- She then described the second point that when the pandemic struck, more than 24 million breadwinners risked becoming food insecure.
ISLAMABAD: Special Assistant to the Prime Minister on Social Protection and Poverty Alleviation, Dr. Sania Nishtar joined the high-level ministerial roundtable with Ministers from around the world as part of expert panel on “Financing SDG2: Addressing Hunger and Malnutrition in the wake of COVID-19”.
The roundtable took place virtually at the World Bank Headquarters, during the World Bank Annual Meeting. “In the wake of the pandemic, Pakistan is amongst the first few countries that have made a commitment to protect human capital from negative coping strategies, and over a Billion dollars has been committed to accelerate programs for over 70 million households”, said Dr. Nishtar.
She outlined three points about Pakistan’s current approach to malnutrition using the social protection lens.
Elaborating nutrition focused agenda of Ehsaas at the panel, Dr. Nishtar shared that firstly, even before the pandemic, malnutrition, particularly stunting was a policy priority; our Prime Minister referred to this during his maiden speech; a high-level council had been constituted and when the government structured its social protection program.

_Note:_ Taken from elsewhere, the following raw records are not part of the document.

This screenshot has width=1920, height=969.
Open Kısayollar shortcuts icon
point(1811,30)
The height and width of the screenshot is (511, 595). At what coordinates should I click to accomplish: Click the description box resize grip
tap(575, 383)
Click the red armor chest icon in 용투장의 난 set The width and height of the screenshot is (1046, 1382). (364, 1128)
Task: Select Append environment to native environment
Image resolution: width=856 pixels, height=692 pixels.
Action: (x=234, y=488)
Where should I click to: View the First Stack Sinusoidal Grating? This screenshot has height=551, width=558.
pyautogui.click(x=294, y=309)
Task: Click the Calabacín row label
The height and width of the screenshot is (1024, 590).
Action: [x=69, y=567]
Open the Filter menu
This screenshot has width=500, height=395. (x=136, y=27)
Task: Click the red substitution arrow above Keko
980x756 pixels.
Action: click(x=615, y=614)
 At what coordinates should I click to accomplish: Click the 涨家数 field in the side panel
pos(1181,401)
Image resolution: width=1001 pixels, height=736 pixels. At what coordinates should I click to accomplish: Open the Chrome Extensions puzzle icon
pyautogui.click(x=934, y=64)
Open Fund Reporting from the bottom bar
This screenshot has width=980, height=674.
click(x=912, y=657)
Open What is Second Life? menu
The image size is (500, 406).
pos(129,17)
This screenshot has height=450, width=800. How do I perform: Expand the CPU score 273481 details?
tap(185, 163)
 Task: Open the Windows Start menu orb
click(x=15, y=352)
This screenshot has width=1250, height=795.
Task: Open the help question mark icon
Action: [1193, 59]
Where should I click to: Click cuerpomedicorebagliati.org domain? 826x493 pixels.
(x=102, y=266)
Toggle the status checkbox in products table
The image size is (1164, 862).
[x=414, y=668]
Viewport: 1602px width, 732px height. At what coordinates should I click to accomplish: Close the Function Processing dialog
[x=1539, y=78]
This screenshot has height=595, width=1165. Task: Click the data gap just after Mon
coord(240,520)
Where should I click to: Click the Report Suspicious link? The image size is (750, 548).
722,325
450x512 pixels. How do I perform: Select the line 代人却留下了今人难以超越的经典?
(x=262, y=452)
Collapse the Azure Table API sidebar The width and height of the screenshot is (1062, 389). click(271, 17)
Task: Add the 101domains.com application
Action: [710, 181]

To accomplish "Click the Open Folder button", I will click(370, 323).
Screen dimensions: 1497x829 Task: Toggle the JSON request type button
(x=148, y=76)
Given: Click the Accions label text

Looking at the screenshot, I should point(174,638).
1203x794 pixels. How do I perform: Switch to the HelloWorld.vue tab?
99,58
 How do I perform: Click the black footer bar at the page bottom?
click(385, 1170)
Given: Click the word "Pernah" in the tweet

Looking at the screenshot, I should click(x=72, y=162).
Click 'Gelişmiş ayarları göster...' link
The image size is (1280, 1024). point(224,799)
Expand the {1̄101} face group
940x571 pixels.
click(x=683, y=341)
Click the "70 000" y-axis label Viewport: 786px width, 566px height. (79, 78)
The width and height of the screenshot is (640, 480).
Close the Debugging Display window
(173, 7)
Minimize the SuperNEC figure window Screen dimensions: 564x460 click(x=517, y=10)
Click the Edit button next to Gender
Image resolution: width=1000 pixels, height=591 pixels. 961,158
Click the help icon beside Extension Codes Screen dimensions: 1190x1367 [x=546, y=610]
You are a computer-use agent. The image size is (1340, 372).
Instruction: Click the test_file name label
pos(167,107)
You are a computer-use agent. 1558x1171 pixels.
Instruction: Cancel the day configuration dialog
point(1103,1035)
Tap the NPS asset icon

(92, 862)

Ehsaas, a new nutrition Conditional Cash Transfer program, ‘Ehsaas Nashonuma’ was made its integral part through which consumption of specialized nutritious food is encouraged for vulnerable women and children.
She then described the second point that when the pandemic struck, more than 24 million breadwinners risked becoming food insecure.
As a response, the government provided Ehsaas Emergency Cash for around 15 million families. 97% of the subsistence sum was spent on food averting a major humanitarian catastrophe in our country.
The successful roll out of this massive national programme showed that it is possible for governments to deliver social protection, and nutrition interventions at scale through digital means.
Adding further about innovative financing to combat hunger, Dr. Nishtar shared that by forging partnerships with philanthropies who provide meals at scale, a nationwide soup kitchen initiative has been rolled out under Ehsaas at zero cost to the government for daily wage workers who have been disproportionally affected by the crisis.
Referring to the third point about food prices, which have risen all over the world in the wake of the pandemic, she shared that as a response, a policy shift is currently underway towards targeting of subsidies to benefit the vulnerable since they spend on average ~36% of their expenditure on food (HIES/PLSM Survey 2018-19).
Dr. Nishtar then highlighted that the government is structuring this targeted subsidy program digitally using a payment gateway and digital wallets of retailers, while leveraging the outreach of financial institutions.
The expert panel brought together SAPM Dr. Sania Nishtar and Sri Mulyani Indrawati, Minister of Finance, Indonesia; Dr. Uzziel Ndagijimana, Minister of Finance, Rwanda; Karina Gould, Minister for International Development, Canada; Dag-Inge Ulstein, Minister for International Development, Norway; Norbert Barthle, Parliamentary State Secretary, Federal Ministry of Economic Cooperation and Development, Germany; and Atsushi Mimura, Deputy Director-General of the International Bureau, Ministry of Finance, Japan.